***** DATASET

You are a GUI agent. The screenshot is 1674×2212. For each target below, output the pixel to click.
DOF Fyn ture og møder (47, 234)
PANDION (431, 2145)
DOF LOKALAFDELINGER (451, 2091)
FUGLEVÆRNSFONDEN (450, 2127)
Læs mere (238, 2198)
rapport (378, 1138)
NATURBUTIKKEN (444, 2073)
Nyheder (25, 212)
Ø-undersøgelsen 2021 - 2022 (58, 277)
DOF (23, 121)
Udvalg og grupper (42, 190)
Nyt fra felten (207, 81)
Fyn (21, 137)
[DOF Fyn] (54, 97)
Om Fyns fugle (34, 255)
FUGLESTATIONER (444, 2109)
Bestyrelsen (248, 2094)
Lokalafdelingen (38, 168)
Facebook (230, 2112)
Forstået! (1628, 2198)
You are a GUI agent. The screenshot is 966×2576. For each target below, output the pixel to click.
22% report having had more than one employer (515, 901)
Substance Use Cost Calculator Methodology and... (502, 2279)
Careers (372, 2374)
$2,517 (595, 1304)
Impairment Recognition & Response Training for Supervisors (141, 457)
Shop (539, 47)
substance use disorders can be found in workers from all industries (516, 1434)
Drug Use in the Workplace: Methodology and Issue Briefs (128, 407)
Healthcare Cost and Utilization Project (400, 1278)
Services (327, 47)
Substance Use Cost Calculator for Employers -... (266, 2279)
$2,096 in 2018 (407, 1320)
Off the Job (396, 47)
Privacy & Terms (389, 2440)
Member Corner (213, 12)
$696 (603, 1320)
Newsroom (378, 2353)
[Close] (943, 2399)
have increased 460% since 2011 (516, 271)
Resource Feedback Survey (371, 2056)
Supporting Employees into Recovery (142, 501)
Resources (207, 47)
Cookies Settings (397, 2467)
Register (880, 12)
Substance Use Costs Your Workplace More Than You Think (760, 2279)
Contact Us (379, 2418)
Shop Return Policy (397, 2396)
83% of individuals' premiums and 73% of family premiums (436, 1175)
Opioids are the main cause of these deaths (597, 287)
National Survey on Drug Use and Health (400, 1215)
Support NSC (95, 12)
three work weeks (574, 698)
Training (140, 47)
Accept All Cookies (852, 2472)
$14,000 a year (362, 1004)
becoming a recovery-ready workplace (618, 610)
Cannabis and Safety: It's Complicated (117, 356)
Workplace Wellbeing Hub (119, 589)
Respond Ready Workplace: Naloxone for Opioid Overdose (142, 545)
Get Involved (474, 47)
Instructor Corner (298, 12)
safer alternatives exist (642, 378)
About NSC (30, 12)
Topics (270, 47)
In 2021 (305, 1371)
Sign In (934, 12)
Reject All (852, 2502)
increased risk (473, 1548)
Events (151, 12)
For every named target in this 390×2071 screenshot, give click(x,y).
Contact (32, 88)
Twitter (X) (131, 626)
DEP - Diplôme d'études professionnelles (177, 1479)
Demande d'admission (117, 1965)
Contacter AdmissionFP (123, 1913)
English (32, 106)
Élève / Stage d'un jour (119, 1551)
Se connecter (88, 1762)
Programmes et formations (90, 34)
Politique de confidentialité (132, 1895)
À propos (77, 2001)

**********

◆ WORK ORDER ◆
Reproduce every line of the data exactly as it was written.

◆ EXERCISE ANSWER ◆
You are a GUI agent. The screenshot is 1674×2212. For each target below, output the pixel to click.
DOF Fyn ture og møder (47, 234)
PANDION (431, 2145)
DOF LOKALAFDELINGER (451, 2091)
FUGLEVÆRNSFONDEN (450, 2127)
Læs mere (238, 2198)
rapport (378, 1138)
NATURBUTIKKEN (444, 2073)
Nyheder (25, 212)
Ø-undersøgelsen 2021 - 2022 (58, 277)
DOF (23, 121)
Udvalg og grupper (42, 190)
Nyt fra felten (207, 81)
Fyn (21, 137)
[DOF Fyn] (54, 97)
Om Fyns fugle (34, 255)
FUGLESTATIONER (444, 2109)
Bestyrelsen (248, 2094)
Lokalafdelingen (38, 168)
Facebook (230, 2112)
Forstået! (1628, 2198)
You are a GUI agent. The screenshot is 966×2576. For each target below, output the pixel to click.
22% report having had more than one employer (515, 901)
Substance Use Cost Calculator Methodology and... (502, 2279)
Careers (372, 2374)
$2,517 (595, 1304)
Impairment Recognition & Response Training for Supervisors (141, 457)
Shop (539, 47)
substance use disorders can be found in workers from all industries (516, 1434)
Drug Use in the Workplace: Methodology and Issue Briefs (128, 407)
Healthcare Cost and Utilization Project (400, 1278)
Services (327, 47)
Substance Use Cost Calculator for Employers -... (266, 2279)
$2,096 in 2018 (407, 1320)
Off the Job (396, 47)
Privacy & Terms (389, 2440)
Member Corner (213, 12)
$696 (603, 1320)
Newsroom (378, 2353)
[Close] (943, 2399)
have increased 460% since 2011 (516, 271)
Resource Feedback Survey (371, 2056)
Supporting Employees into Recovery (142, 501)
Resources (207, 47)
Cookies Settings (397, 2467)
Register (880, 12)
Substance Use Costs Your Workplace More Than You Think (760, 2279)
Contact Us (379, 2418)
Shop Return Policy (397, 2396)
83% of individuals' premiums and 73% of family premiums (436, 1175)
Opioids are the main cause of these deaths (597, 287)
National Survey on Drug Use and Health (400, 1215)
Support NSC (95, 12)
three work weeks (574, 698)
Training (140, 47)
Accept All Cookies (852, 2472)
$14,000 a year (362, 1004)
becoming a recovery-ready workplace (618, 610)
Cannabis and Safety: It's Complicated (117, 356)
Workplace Wellbeing Hub (119, 589)
Respond Ready Workplace: Naloxone for Opioid Overdose (142, 545)
Get Involved (474, 47)
Instructor Corner (298, 12)
safer alternatives exist (642, 378)
About NSC (30, 12)
Topics (270, 47)
In 2021 (305, 1371)
Sign In (934, 12)
Reject All (852, 2502)
increased risk (473, 1548)
Events (151, 12)
For every named target in this 390×2071 screenshot, give click(x,y).
Contact (32, 88)
Twitter (X) (131, 626)
DEP - Diplôme d'études professionnelles (177, 1479)
Demande d'admission (117, 1965)
Contacter AdmissionFP (123, 1913)
English (32, 106)
Élève / Stage d'un jour (119, 1551)
Se connecter (88, 1762)
Programmes et formations (90, 34)
Politique de confidentialité (132, 1895)
À propos (77, 2001)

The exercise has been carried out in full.